Since you'll be doing this in the summer, just follow the sun in relation to your watch. Whatever timezone you want to be in, make that your noon sun and start hiking.
I mean, that's when you'd *want* to be trying to tackle Antarctica, but I didn't know that was a given. That's your best shot at it of course, if only for the weather and visibility factors.
Needs "The Other South" and "The Other Other South".
??
Wherever you start on the continent, heading South will take you to the pole.
Now if you want only one North and multiple Souths on an image, you'd need to show the North Pole. And that may be navigating on ice or open water.

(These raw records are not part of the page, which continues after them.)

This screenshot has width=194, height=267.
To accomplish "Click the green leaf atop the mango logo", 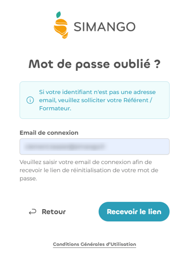I will [x=59, y=14].
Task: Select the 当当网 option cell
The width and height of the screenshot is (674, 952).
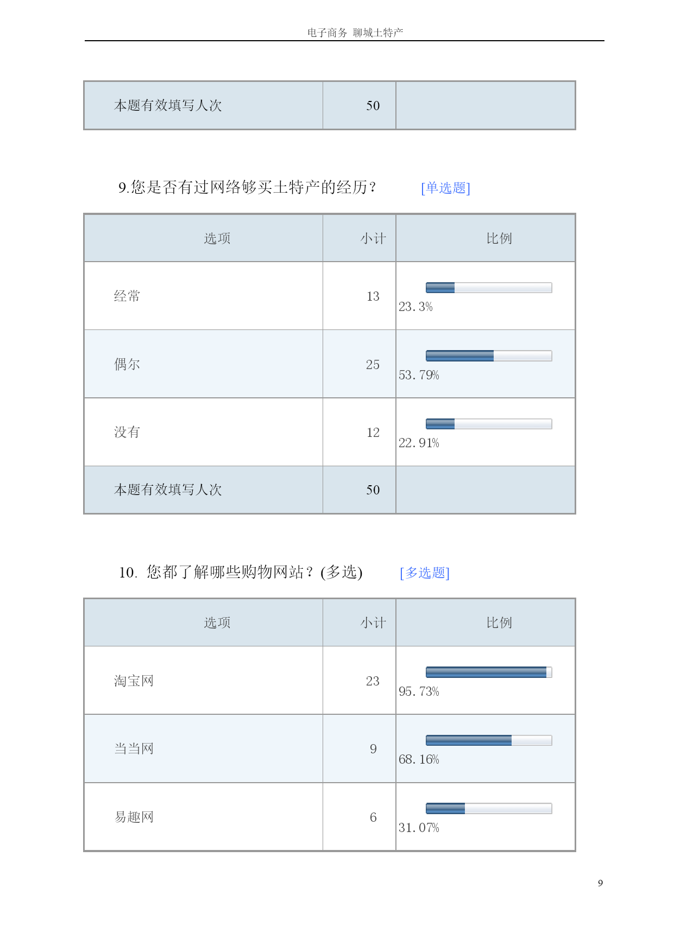Action: [x=204, y=748]
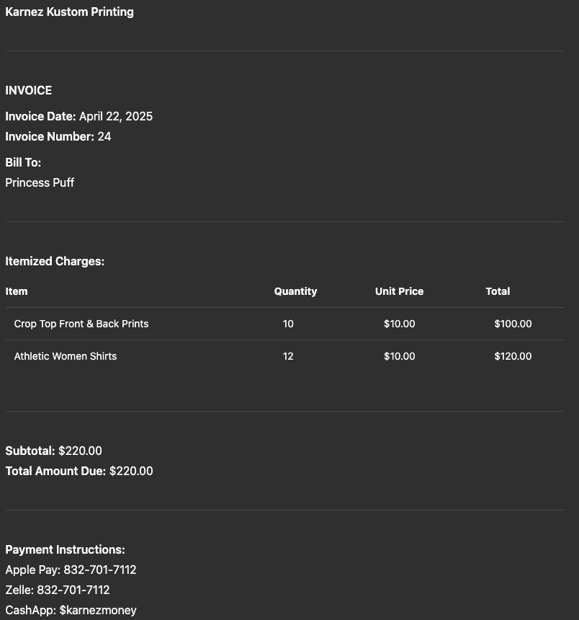Click the Total column header

(498, 291)
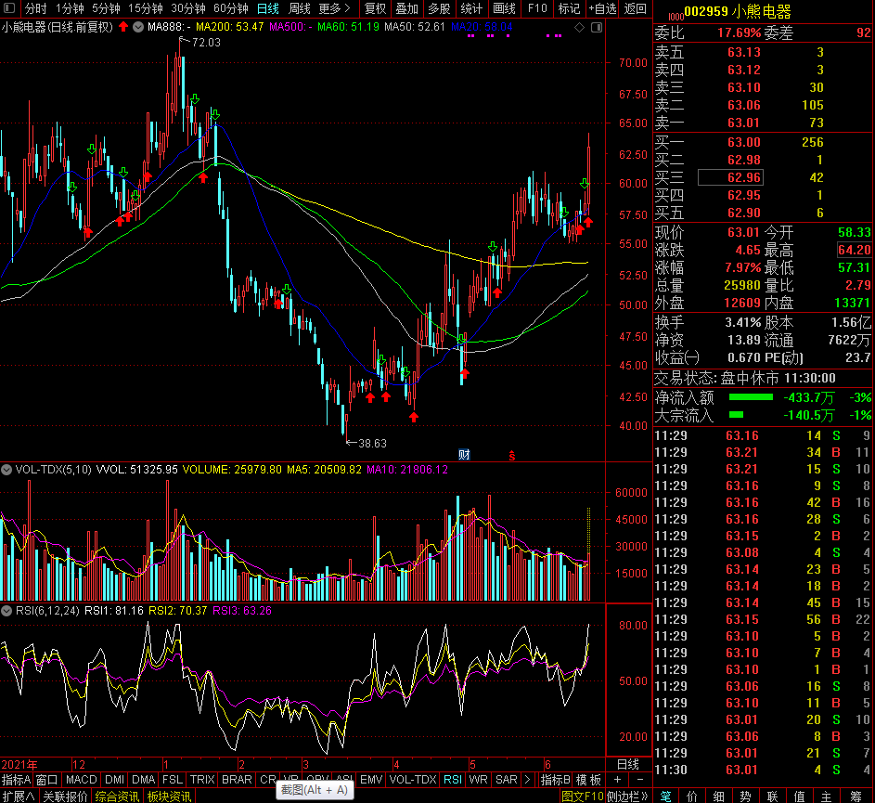Click the plus zoom button below chart
Image resolution: width=875 pixels, height=803 pixels.
pos(619,780)
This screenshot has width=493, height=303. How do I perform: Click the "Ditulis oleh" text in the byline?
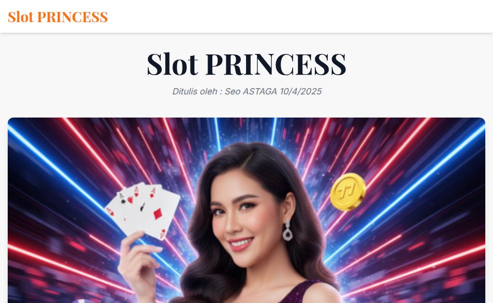[x=195, y=92]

Then again - if we're talking magnetic compasses, this wouldn't be accurate because it's not presently located on the continent of Antarctica, it's actually over water. Is that what you're getting at? All ways are truly north from the geographic South pole, but a compass wouldn't reliably produce that result from either pole. Right now you could conceivably start at the magnetic south pole, end up traveling geographically south before then beginning true northerly movement.
Which is all to say that, unless you have a GPS device, you're probably going to die, at either pole. Visibility can be shit with high winds and blowing snow, obviously the brutal cold is a major factor, and you'd have to be an old-school navigator with knowledge of star, sun, and moon positions and relative motions.
I will not be signing up for this.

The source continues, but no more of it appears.